Daniel Vetter daniel at ffwll.ch
Fri Jul 21 15:45:16 UTC 2017


On Fri, Jul 21, 2017 at 12:56 PM, Tvrtko Ursulin
<tvrtko.ursulin at linux.intel.com> wrote:
>
> On 20/07/2017 17:23, Martin Peres wrote:
>>
>> Hi everyone,
>>
>> As some of you may already know, we have made great strides in making our
>> CI system usable, especially in the last 6 months when everything started
>> clicking together.
>>
>> The CI team is no longer overwhelmed with fires and bug reports, so we
>> started working on increasing the coverage from just fast-feedback, to a
>> bigger set of IGT tests.
>>
>> As some of you may know, running IGT has been a challenge that few manage
>> to overcome. Not only is the execution time counted in machine months, but
>> it can also lead to disk corruption, which does not encourage developers to
>> run it either. One test takes 21 days, on its own, and it is a subset of
>> another test which we never ran for obvious reasons.
>>
>> I would thus like to get the CI team and developers to work together to
>> decrease sharply the execution time of IGT, and get these tests run multiple
>> times per day!
>>
>> There are three usages that the CI team envision (up for debate):
>>   - Basic acceptance testing: Meant for developers and CI to check quickly
>> if a patch series is not completely breaking the world (< 10 minutes,
>> timeout per test of 30s)
>>   - Full run: Meant to be ran overnight by developers and users (< 6
>> hours)
>
>
> We could start by splitting this budget to logical components/teams.
>
> So far we have been talking about GEM and KMS, but I was just thinking that
> we may want to have a separate units on this level of likes of power
> management, DRM (core), external stuff like sw fences? TBD I guess.
>
> Assuming GEM/KMS split only, fair thing seems to be split the time budget
> 50-50 and let the respective teams start working.

Yes, KMS is also not perfect, but there it's maybe a factor of 2x that
it's taking too long. GEM is 50x or worse. Also note KMS includes
everything, so core drm, PM tests. 2x is something can be fixed as we
go, which is good, since it means we should be able to pre-merge test
any changes to igt before pushing. GEM is not even close.

> I assume this is x hours on the slowest machine?
>
> Teams would also need easy access to up-to-date test run times.

Right now you can't have that for GEM, because it takes 24d. That
means 1 run of GEM takes away 50 runs of everything else (need to
check, it might be worse). There's simply no way we can even hand out
that data without blocking pre-merge CI for everyone else.

We might be able to schedule the occasional manual run over the w/e,
but that's about it.

>>   - Stress tests: They can be in the test suite as a way to catch rare
>> issues, but they cannot be part of the default run mode. They likely should
>> be run on a case-by-case basis, on demand of a developer.
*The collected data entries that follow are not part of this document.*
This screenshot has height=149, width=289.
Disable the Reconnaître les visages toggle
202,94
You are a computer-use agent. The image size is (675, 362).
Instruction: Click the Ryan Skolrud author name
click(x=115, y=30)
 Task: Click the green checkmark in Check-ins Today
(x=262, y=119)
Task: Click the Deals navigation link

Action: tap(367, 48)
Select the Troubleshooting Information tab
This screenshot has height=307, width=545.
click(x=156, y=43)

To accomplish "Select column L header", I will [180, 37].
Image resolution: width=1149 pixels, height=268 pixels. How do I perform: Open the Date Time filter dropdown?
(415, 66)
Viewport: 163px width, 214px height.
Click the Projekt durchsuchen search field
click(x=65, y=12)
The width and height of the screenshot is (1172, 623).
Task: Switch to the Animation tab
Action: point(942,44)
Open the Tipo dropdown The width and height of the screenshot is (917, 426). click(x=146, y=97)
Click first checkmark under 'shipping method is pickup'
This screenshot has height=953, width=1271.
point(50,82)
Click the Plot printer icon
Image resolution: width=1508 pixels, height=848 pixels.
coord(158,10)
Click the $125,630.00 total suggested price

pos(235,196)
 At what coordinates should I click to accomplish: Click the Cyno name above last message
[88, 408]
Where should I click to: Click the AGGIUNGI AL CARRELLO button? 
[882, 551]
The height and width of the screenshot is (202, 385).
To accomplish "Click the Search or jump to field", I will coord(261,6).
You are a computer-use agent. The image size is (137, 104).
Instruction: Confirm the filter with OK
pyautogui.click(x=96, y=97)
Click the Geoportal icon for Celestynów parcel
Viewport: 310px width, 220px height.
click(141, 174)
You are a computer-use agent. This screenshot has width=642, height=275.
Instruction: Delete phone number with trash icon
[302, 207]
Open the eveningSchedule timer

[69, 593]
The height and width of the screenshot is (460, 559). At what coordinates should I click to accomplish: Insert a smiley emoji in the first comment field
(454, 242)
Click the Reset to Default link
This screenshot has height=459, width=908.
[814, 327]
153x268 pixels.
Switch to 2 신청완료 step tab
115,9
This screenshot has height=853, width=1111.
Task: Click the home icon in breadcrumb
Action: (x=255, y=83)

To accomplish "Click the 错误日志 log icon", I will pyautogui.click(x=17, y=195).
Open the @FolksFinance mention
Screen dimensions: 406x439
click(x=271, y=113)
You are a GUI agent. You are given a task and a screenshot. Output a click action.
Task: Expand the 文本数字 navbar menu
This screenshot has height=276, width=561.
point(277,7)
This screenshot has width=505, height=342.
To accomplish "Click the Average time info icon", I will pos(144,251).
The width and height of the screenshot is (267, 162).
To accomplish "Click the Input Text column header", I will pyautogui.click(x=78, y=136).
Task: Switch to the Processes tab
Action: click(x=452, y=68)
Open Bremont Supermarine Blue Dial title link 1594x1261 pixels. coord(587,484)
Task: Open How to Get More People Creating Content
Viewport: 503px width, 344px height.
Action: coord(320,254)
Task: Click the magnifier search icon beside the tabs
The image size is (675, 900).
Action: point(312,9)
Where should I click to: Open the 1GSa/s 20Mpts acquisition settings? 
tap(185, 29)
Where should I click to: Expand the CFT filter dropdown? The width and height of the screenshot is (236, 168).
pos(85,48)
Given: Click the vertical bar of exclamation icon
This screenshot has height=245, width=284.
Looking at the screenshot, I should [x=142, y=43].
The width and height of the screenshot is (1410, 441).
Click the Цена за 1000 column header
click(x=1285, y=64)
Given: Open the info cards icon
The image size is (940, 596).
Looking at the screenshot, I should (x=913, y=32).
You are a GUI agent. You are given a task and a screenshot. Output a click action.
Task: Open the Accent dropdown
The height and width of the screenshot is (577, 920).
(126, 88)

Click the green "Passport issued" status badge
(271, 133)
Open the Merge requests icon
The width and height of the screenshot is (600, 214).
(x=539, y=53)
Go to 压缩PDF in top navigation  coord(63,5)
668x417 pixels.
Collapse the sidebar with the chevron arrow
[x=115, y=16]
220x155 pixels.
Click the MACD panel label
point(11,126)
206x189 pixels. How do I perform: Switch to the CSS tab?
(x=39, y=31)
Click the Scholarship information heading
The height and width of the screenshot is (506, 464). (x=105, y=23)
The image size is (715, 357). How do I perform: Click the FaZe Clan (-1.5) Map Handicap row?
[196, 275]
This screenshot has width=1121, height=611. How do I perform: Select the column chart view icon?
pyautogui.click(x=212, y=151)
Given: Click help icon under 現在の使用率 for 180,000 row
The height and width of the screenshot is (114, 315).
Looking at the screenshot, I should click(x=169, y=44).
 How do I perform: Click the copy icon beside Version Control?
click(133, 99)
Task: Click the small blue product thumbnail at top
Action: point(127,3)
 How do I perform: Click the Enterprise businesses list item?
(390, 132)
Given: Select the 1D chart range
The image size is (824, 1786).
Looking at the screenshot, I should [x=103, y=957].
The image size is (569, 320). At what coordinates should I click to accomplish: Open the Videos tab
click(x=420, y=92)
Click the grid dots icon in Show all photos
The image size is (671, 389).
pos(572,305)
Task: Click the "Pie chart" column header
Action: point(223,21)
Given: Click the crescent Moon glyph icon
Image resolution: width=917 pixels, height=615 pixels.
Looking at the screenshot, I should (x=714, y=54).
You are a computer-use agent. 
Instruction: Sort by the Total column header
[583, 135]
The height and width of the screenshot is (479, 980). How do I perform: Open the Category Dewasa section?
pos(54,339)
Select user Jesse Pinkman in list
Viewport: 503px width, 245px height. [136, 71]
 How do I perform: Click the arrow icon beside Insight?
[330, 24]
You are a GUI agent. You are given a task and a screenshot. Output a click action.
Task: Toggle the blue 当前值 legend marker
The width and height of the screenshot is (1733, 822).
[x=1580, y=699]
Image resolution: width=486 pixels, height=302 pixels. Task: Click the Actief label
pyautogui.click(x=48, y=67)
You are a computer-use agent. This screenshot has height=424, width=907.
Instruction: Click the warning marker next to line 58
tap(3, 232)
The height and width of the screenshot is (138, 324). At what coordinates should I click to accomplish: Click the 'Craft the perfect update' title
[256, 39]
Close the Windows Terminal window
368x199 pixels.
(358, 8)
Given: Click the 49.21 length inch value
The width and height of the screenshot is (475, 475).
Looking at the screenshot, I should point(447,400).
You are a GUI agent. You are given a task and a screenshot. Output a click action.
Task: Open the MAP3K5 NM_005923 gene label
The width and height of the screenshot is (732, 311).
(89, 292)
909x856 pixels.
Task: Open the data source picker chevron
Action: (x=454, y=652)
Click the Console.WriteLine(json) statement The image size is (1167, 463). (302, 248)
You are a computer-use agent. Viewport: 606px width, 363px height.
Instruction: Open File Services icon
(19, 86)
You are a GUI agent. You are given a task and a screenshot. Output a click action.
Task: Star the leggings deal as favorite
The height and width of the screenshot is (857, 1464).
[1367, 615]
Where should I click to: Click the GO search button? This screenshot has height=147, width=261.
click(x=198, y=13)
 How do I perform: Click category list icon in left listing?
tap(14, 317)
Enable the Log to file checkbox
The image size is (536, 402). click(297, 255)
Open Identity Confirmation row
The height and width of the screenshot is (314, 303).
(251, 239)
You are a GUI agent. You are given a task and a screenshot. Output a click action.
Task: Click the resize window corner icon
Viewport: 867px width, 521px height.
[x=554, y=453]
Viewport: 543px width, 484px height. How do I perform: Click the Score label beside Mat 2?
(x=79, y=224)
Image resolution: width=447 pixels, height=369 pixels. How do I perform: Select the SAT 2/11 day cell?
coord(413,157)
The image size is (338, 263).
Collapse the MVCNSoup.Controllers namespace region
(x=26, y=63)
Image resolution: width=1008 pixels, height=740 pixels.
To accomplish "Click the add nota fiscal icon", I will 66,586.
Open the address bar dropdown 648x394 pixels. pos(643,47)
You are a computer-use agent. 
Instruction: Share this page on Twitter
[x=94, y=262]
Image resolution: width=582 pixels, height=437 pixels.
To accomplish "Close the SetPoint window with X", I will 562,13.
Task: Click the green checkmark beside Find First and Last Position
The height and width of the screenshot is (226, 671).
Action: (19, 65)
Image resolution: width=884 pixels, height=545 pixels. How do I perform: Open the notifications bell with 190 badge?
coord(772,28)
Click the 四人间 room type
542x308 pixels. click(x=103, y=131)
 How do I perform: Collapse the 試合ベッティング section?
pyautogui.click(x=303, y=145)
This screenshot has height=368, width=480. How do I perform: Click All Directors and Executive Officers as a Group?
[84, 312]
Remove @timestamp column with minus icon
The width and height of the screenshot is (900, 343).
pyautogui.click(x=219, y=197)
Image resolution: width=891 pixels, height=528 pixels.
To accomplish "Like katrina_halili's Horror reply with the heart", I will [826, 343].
Each test could be
>> allowed to take up to 1h.
>>
>> There are multiple ways of getting to this situation (up for debate):
>>
>>   1) All the tests exposed by default are fast and meant to be run:
>>    - Fast-feedback is provided by a testlist, for BAT
>>    - Stress tests ran using a special command, kept for on-demand testing
>>
>>   2) Tests are all tagged with information about their exec time:
>>    - igt at basic@.*: Meant for BAT
>>    - igt at complete@.*: Meant for FULL
>>    - igt at stress@.*: The stress tests
>>
>>   3) Testlists all the way:
>>    - fast-feedback: for BAT
>>    - all: the tests that people are expected to run (CI will run them)
>>    - Stress tests will not be part of any testlist.
>
>
> I have a historical fondness for tagging and have just sent a v2 of my
> tagging RFC. There would be some work involved to convert all tests to
> support --list-subtest, but once there it sounds flexible and easy to use to
> me.
>
> How well this would fit with the CI systems I don't have a good visibility
> to. So ultimately I don't care that much what gets picked unless it ends up
> being very cumbersome or work intensive for either side.
>
> To re-iterate:
>
>  * if we get a clear time allocation for GEM for example

2h as a start or goal, maybe 3h where we can start to run it in
pre-merge. On a fast HSW. Yes this is real tough, but I think by the
time the GEM testsuite is getting closer to that number KMS is a lot
faster. At least I plan to invest a pile of my own time into
optimizing stuff.

>  * URL showing us how do we stand relative to that dynamically
>  * method of adding/removing tests to the default/full/extended (whatever
> people want to call it) test run
>
> Then I think this is enough for us to start working towards the common goal.
>
>> Whatever decision is being accepted, the CI team is mandating global
>> timeouts for both BAT and FULL testing, in order to guarantee throughput.
>> This will require the team as a whole to agree on time quotas per
>> sub-systems, and enforce them.
>
>
> Is the current CI capable of adding together total per sub-system runtimes,
> and based on what does it do that? I am wondering about tests which do not
> prefix with gem_ or kms_ here.

We have run-data for everything. Jani S. has the full spreadsheet
somewhere from an outdated run (note that that one has a lot of issues
because gpu reset killed boxes back then, now it's just a bit too
slow). Tomi can generate a new list, but if you want GEM data it's 3
full days of real time across the entire HSW farm, and I really don't
think that's a terrible good use of these machines.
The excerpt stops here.